▸ **AIM**
Format the lines below as a Markdown table with two columns, Row and Text. Number each non-blank line in the Row column, put the line itself under Text, and leave out blank lines.
* START DATA SUPPLIED *
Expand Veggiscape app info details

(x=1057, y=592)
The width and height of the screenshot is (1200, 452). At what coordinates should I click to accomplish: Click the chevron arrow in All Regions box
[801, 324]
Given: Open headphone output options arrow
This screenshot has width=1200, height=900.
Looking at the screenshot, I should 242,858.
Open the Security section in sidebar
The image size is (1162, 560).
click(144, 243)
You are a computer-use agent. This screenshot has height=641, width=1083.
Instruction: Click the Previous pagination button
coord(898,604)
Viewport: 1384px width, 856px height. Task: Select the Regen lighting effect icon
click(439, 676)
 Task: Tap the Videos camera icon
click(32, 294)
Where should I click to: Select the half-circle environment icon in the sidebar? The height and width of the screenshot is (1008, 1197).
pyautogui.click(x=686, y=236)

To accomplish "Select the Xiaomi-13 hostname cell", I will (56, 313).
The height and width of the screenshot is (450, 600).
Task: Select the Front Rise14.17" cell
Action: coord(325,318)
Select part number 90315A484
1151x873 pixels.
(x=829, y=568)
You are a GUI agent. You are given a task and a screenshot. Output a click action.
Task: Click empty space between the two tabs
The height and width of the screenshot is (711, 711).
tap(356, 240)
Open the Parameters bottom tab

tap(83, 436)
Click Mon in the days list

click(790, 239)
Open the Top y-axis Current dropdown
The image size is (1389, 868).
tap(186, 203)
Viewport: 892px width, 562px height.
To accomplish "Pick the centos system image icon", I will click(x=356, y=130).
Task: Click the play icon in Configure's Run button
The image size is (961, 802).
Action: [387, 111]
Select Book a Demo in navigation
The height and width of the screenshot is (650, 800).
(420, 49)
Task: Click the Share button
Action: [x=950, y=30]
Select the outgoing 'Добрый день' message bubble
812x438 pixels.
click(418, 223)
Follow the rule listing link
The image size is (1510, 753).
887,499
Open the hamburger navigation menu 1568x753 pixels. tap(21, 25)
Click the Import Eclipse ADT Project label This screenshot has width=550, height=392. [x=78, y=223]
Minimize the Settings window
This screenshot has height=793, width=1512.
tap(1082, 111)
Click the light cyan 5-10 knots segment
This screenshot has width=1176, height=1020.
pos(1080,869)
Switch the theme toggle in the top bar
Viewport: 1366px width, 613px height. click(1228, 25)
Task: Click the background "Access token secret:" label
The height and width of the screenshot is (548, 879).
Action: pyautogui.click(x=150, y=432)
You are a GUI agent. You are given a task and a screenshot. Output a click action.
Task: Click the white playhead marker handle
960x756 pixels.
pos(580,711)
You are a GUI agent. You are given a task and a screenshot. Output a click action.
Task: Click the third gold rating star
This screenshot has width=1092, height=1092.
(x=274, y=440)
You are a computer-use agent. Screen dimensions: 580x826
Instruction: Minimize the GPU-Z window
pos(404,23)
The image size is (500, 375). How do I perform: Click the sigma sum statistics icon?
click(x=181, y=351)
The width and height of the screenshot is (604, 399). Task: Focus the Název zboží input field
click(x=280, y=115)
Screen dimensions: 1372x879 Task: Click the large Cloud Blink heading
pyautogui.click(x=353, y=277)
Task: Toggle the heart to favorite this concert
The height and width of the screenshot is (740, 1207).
* END DATA SUPPLIED *
▸ **SOLUTION FOR THIS PROBLEM**
| Row | Text |
|---|---|
| 1 | Expand Veggiscape app info details |
| 2 | (x=1057, y=592) |
| 3 | The width and height of the screenshot is (1200, 452). At what coordinates should I click to accomplish: Click the chevron arrow in All Regions box |
| 4 | [801, 324] |
| 5 | Given: Open headphone output options arrow |
| 6 | This screenshot has width=1200, height=900. |
| 7 | Looking at the screenshot, I should 242,858. |
| 8 | Open the Security section in sidebar |
| 9 | The image size is (1162, 560). |
| 10 | click(144, 243) |
| 11 | You are a computer-use agent. This screenshot has height=641, width=1083. |
| 12 | Instruction: Click the Previous pagination button |
| 13 | coord(898,604) |
| 14 | Viewport: 1384px width, 856px height. Task: Select the Regen lighting effect icon |
| 15 | click(439, 676) |
| 16 |  Task: Tap the Videos camera icon |
| 17 | click(32, 294) |
| 18 | Where should I click to: Select the half-circle environment icon in the sidebar? The height and width of the screenshot is (1008, 1197). |
| 19 | pyautogui.click(x=686, y=236) |
| 20 | To accomplish "Select the Xiaomi-13 hostname cell", I will (56, 313). |
| 21 | The height and width of the screenshot is (450, 600). |
| 22 | Task: Select the Front Rise14.17" cell |
| 23 | Action: coord(325,318) |
| 24 | Select part number 90315A484 |
| 25 | 1151x873 pixels. |
| 26 | (x=829, y=568) |
| 27 | You are a GUI agent. You are given a task and a screenshot. Output a click action. |
| 28 | Task: Click empty space between the two tabs |
| 29 | The height and width of the screenshot is (711, 711). |
| 30 | tap(356, 240) |
| 31 | Open the Parameters bottom tab |
| 32 | tap(83, 436) |
| 33 | Click Mon in the days list |
| 34 | click(790, 239) |
| 35 | Open the Top y-axis Current dropdown |
| 36 | The image size is (1389, 868). |
| 37 | tap(186, 203) |
| 38 | Viewport: 892px width, 562px height. |
| 39 | To accomplish "Pick the centos system image icon", I will click(x=356, y=130). |
| 40 | Task: Click the play icon in Configure's Run button |
| 41 | The image size is (961, 802). |
| 42 | Action: [387, 111] |
| 43 | Select Book a Demo in navigation |
| 44 | The height and width of the screenshot is (650, 800). |
| 45 | (420, 49) |
| 46 | Task: Click the Share button |
| 47 | Action: [x=950, y=30] |
| 48 | Select the outgoing 'Добрый день' message bubble |
| 49 | 812x438 pixels. |
| 50 | click(418, 223) |
| 51 | Follow the rule listing link |
| 52 | The image size is (1510, 753). |
| 53 | 887,499 |
| 54 | Open the hamburger navigation menu 1568x753 pixels. tap(21, 25) |
| 55 | Click the Import Eclipse ADT Project label This screenshot has width=550, height=392. [x=78, y=223] |
| 56 | Minimize the Settings window |
| 57 | This screenshot has height=793, width=1512. |
| 58 | tap(1082, 111) |
| 59 | Click the light cyan 5-10 knots segment |
| 60 | This screenshot has width=1176, height=1020. |
| 61 | pos(1080,869) |
| 62 | Switch the theme toggle in the top bar |
| 63 | Viewport: 1366px width, 613px height. click(1228, 25) |
| 64 | Task: Click the background "Access token secret:" label |
| 65 | The height and width of the screenshot is (548, 879). |
| 66 | Action: pyautogui.click(x=150, y=432) |
| 67 | You are a GUI agent. You are given a task and a screenshot. Output a click action. |
| 68 | Task: Click the white playhead marker handle |
| 69 | 960x756 pixels. |
| 70 | pos(580,711) |
| 71 | You are a GUI agent. You are given a task and a screenshot. Output a click action. |
| 72 | Task: Click the third gold rating star |
| 73 | This screenshot has width=1092, height=1092. |
| 74 | (x=274, y=440) |
| 75 | You are a computer-use agent. Screen dimensions: 580x826 |
| 76 | Instruction: Minimize the GPU-Z window |
| 77 | pos(404,23) |
| 78 | The image size is (500, 375). How do I perform: Click the sigma sum statistics icon? |
| 79 | click(x=181, y=351) |
| 80 | The width and height of the screenshot is (604, 399). Task: Focus the Název zboží input field |
| 81 | click(x=280, y=115) |
| 82 | Screen dimensions: 1372x879 Task: Click the large Cloud Blink heading |
| 83 | pyautogui.click(x=353, y=277) |
| 84 | Task: Toggle the heart to favorite this concert |
| 85 | The height and width of the screenshot is (740, 1207). |